3) İtirazın İptali Davası: 

Takip talebine itiraz edilen alacaklı, itirazın tebliği tarihinden itibaren bir sene içinde mahkemeye başvurarak, genel hükümler dairesinde alacağının varlığını ispat etmek suretiyle itirazın iptalini dava edebilir. Görevli ve yetkili mahkeme de genel hükümlere göre belirlenecektir. Bu davada borçlunun itirazının haksızlığına karar verilirse borçlu; takibinde haksız ve kötü niyetli görülürse alacaklı; diğer tarafın talebi üzerine iki tarafın durumuna, davanın ve hükmolunan şeyin ağırlığına göre, red veya hükmolunan meblağın yüzde yirmisinden aşağı olmamak üzere, uygun bir tazminatla mahkum edilir.  Bir senelik itirazın iptali davasını açma süresini geçiren alacaklının genel hükümler dairesinde alacak davası açma hakkı da vardır.

4) Alacak Davası:

 İcra İflas Kanunun m.67’ye göre, alacaklı İtirazın İptali davasını açmak için gerekli olan süreyi kaçırmış olsa da genel hükümler çerçevesinde yetkili ve görevli olan mahkemede, zamanaşımı içerisinde alacaklı olduğunu ispat ederek alacağına kavuşabilir. 

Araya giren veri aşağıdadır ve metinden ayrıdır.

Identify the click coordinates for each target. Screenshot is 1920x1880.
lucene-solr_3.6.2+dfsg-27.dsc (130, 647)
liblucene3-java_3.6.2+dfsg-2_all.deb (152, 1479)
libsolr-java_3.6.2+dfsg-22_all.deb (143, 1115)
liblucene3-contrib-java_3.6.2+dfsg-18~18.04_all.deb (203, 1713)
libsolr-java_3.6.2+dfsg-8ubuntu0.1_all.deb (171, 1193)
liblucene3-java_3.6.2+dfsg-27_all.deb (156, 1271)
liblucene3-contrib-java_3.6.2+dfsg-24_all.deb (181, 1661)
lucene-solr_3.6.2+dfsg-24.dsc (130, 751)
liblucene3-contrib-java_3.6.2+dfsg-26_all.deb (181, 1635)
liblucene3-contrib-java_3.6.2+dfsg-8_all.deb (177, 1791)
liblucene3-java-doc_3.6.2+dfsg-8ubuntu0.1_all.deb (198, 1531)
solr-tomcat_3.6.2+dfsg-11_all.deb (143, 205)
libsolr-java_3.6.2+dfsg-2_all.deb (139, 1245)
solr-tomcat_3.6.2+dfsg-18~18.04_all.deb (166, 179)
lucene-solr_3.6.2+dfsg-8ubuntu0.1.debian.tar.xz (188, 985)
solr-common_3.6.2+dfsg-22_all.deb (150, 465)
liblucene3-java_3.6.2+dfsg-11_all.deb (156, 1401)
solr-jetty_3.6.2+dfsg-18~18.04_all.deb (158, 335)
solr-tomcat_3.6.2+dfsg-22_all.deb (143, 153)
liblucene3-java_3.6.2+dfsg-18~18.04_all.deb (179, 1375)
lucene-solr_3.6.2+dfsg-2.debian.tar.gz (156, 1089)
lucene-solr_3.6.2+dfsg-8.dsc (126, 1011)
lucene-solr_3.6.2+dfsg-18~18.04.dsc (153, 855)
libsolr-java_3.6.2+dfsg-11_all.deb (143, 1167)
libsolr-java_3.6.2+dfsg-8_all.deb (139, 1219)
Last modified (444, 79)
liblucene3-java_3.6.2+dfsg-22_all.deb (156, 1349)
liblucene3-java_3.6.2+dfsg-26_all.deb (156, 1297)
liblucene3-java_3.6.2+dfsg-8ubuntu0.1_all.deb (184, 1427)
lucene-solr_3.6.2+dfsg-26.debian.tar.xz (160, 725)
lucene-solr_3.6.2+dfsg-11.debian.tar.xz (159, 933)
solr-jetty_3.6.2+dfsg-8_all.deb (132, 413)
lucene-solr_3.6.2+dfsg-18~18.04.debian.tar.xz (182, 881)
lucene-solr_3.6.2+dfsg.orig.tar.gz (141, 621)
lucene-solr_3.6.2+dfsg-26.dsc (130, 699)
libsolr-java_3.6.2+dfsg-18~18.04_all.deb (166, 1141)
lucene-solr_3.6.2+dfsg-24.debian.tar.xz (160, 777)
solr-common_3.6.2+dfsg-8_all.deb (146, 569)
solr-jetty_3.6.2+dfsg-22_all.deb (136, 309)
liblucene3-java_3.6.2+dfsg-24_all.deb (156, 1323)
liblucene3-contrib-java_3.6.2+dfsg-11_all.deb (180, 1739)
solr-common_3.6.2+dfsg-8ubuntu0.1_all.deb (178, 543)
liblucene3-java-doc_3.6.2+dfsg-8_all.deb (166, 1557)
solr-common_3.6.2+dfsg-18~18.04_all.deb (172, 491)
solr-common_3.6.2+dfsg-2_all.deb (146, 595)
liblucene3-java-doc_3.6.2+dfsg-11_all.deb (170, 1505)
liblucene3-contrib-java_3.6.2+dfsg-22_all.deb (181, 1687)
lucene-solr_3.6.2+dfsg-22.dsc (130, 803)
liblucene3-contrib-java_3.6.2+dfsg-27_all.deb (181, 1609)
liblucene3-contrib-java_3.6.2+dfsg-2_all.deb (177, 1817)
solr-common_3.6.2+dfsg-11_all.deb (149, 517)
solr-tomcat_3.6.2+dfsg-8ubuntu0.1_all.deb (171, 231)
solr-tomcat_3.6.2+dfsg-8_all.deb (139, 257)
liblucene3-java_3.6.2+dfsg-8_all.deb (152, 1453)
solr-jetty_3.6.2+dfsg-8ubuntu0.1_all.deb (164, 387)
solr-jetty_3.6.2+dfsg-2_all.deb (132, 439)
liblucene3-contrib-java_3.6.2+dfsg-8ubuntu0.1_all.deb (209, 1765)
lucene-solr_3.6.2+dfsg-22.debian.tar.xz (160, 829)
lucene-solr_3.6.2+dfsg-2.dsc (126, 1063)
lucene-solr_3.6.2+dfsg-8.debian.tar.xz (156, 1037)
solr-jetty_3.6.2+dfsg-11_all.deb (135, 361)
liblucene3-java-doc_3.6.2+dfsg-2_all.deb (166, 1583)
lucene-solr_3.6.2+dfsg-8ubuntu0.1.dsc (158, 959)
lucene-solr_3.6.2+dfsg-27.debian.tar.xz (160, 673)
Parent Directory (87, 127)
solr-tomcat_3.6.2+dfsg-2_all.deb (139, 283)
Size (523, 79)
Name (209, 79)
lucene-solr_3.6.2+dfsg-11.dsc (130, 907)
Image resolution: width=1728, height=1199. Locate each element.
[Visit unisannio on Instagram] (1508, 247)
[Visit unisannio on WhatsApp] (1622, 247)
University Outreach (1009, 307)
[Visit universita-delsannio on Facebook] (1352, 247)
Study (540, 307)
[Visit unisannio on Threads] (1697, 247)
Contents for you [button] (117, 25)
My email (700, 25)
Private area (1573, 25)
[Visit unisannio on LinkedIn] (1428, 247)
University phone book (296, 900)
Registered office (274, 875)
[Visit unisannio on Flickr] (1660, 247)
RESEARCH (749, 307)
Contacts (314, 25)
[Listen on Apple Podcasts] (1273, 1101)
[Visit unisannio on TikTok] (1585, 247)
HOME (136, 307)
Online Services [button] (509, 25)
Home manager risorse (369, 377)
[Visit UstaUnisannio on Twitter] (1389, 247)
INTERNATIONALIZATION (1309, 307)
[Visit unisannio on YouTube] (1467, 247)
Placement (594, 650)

Yukarıda detaylarıyla incelendiği üzere ödeme emrine itiraz edilmesi üzereine tarafların durumuna göre başvurulabilecek pek çok seçenek vardır. Yargılama sürecinin katı usul kurallarına tabi olduğu göz önünde tutularak, savunma hakkının kullanılması sırasındaki bir hatanın telafi edilemeyecek zararlara yol açabileceği unutulmamalıdır.